We all know we should check our credit reports because it gives an overview of our current and past credit accounts and informs us on our ability to obtain new credit. However, the report contains a lot of info that can be difficult to understand.
Today we’re going to break this down into a handy guide so you know exactly what you’re looking at.
Before we proceed, remember that you should check your report at least once a year to ensure all the information is correct and up to date. If it has errors or worse–you have been a victim of identity theft and someone has credit in your name—this can seriously impact your ability to obtain new credit and the interest rates charged on it.
While there are several different groups that maintain credit information, here is what a typical credit report contains:
This section includes all your basic personal/identity information and it is therefore very important for it to be accurate.
You’ll see your name, social security, birth date, current and previous addresses, and often your employment information.

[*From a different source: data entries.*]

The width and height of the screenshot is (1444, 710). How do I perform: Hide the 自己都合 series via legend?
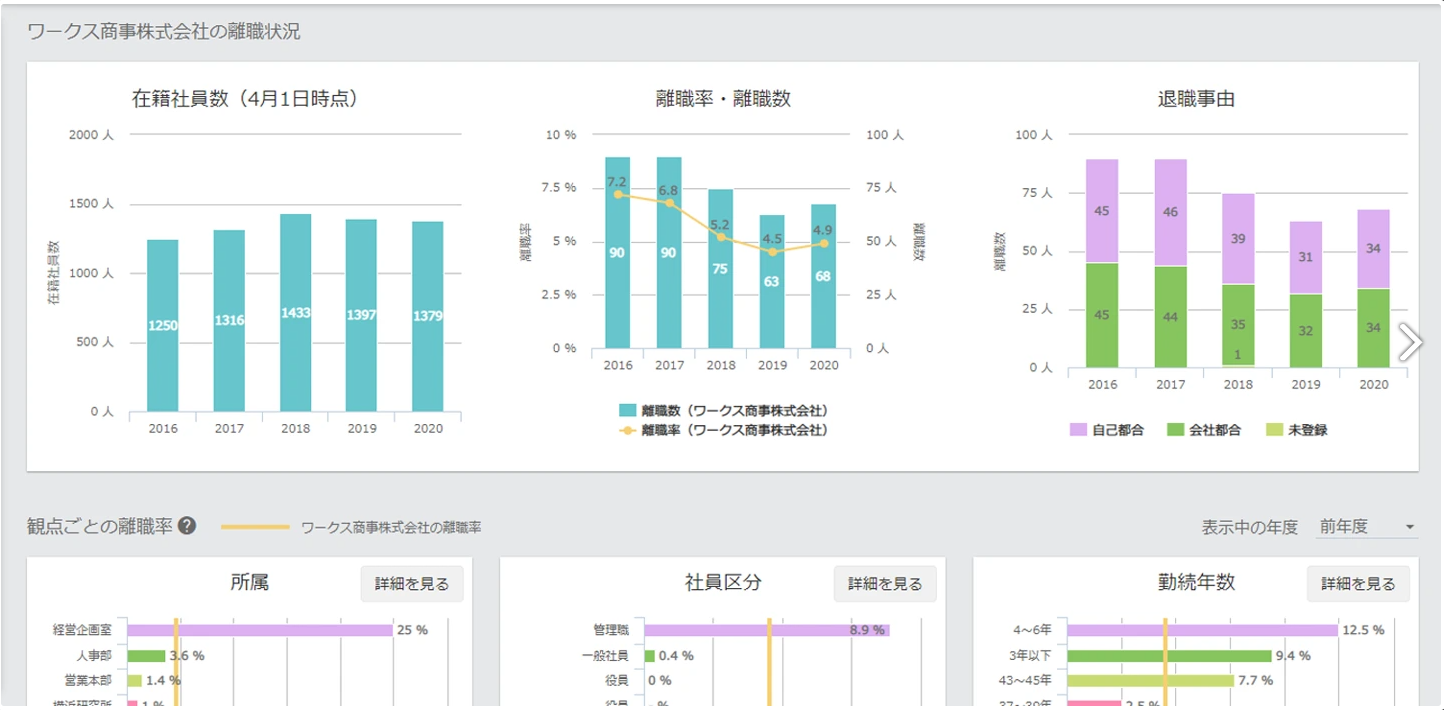(x=1106, y=430)
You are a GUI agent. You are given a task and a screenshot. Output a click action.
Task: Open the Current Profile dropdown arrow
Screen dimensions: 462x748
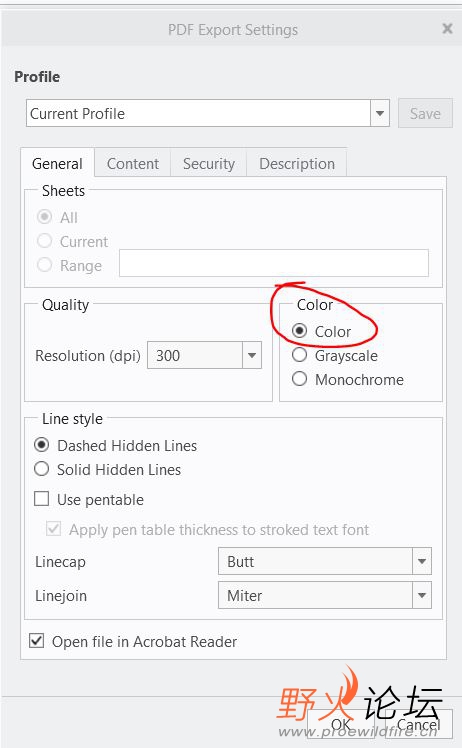tap(380, 114)
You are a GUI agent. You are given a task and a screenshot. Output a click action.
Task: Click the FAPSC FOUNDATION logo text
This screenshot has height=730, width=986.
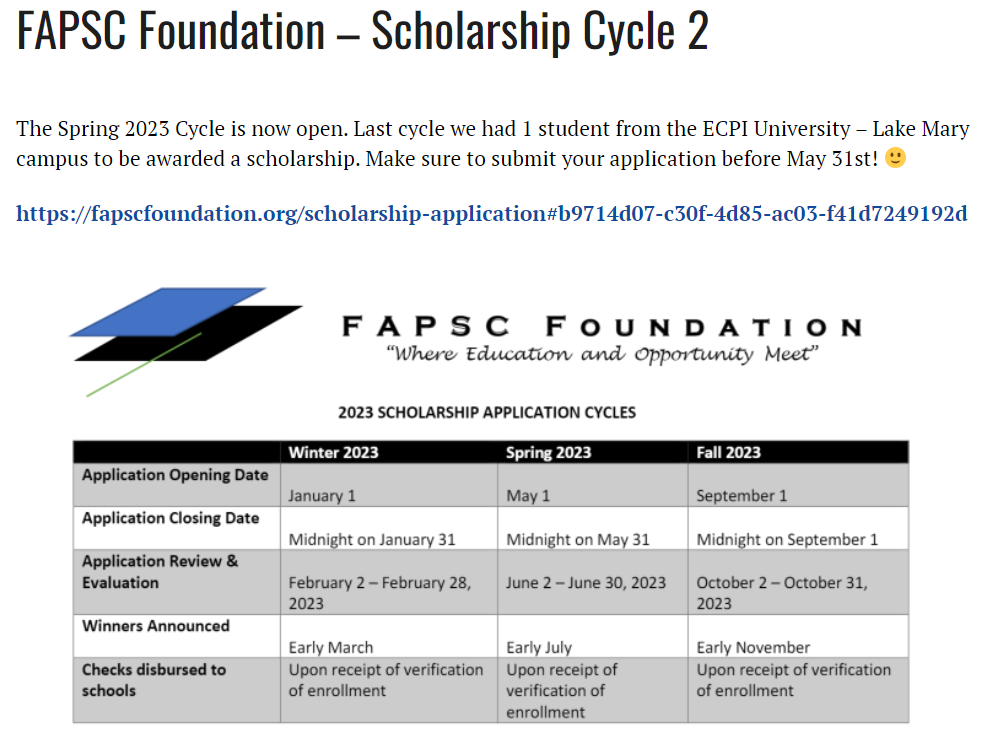tap(602, 327)
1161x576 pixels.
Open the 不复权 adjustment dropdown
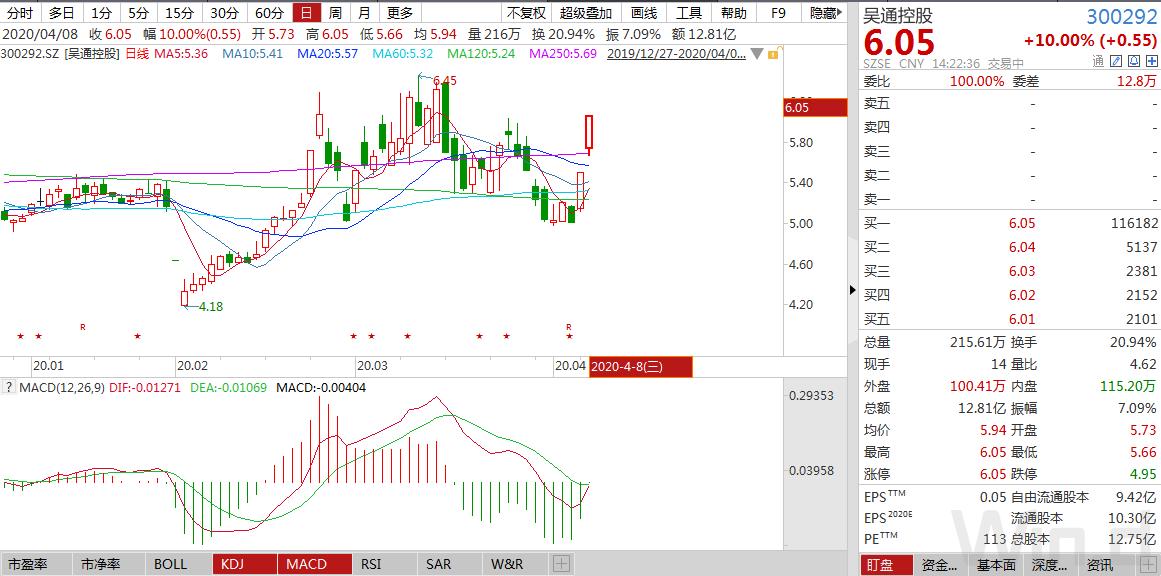tap(526, 13)
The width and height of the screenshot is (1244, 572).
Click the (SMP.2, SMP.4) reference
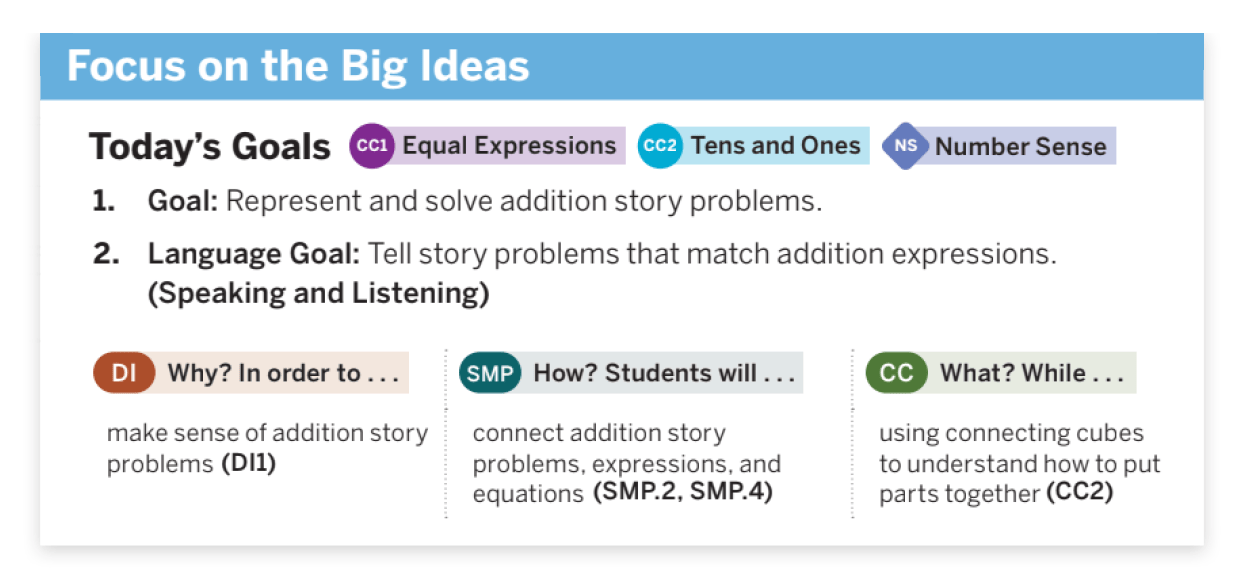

Having the wrong or an outdated address on file is a fairly common error that can have a big impact because of mortgages attached to that address.
You might also find public legal records in this section, such as bankruptcies, court judgments, liens, and wage garnishments, which can also play a big role in your credit-worthiness. However, after several years they will be removed from your report.
Your Credit Accounts
This section makes up the bulk of your credit report and is an overview of all your credit accounts, including loans, credit cards, certain bill contracts, and other lines of credit. No matter where your credit is from, such as a $1,000 loan from the internet or an overdraft from the bank, it will be here.
It will also tell you which, if any, accounts have been sent to a collection agency due to default or non-payment—which will greatly impact your overall score.
This section will tell you when the account was opened and closed, the outstanding balance, the credit limit, and your payment history (including any times you were late paying).
Accounts in bad-standing are usually listed separately from well-maintained accounts. Bad accounts will almost always have a negative effect on your credit score and will be listed there if you have missed payments, defaulted, or the debt has been passed on to a collection agency.
An account might be listed here even if you are back on track, but struggled with payments in the past.
Fortunately, these ‘black marks’ will be removed after 7 years from the three main credit bureaus (Experian, Equifax, and TransUnion), and TransUnion will even list the date of removal in advance.
You will see various terms alongside your accounts that may be confusing. Let’s take a closer look at what they mean:
Charge-Off: A charged-off account is an account that was sent to a collection agency due to non- or slow-payment. Even if you eventually settled the debt it is still classed as such for 7 years to warn other lenders that you haven’t been timely with payments. Charge-off itself just means the lender has written off the debt as a loss.
Collection: A collection account is one that has been sent to a collection agency but hasn’t been charged-off.
Revolving: This simply refers to accounts like credit cards or lines of credit where you don’t necessarily have to pay the balance off in full each month. As long as you pay the agreed minimum, this won’t affect your credit score.
Installment: This refers to accounts that you are paying off in installments, which typically refers to loans with a fixed end date.
Open: These types of account are one that requires you to pay the balance in full every month. This might include cell phone or internet contracts or business-style lines of credit.
This is a list of entities who have viewed your credit report (I.e. carried out a credit check). This could include anyone from a landlord to a credit card company. There is two type of inquiry:
Soft: Sometimes called a soft search, this is when you check your own report or a third party service (other than the lender) goes through the pre-approval process.
Hard: These are full-blown credit checks, usually carried out when you formally apply for a loan, credit card, or another form of credit. If you apply with too many lenders in a short amount of time it can negatively affect your credit score.
This is the number used to summarize your overall credit-worthiness based on all of the information in your report. The higher the score the better, though not all agencies adhere to the same system.
The most important aspects are your payment history (have you made payments on time?), outstanding balances (how much you owe in total), length of credit history (i.e. when you first started borrowing money), credit variety (it’s better to have several different types of credit than all just credit cards), and new credit (whether you recently obtained a new credit account).
FICO (which is what the big bureaus use) ranges between 300 (very poor) to 850 (excellent).
With the above info, you should now be able to look at your credit report with an informed perspective.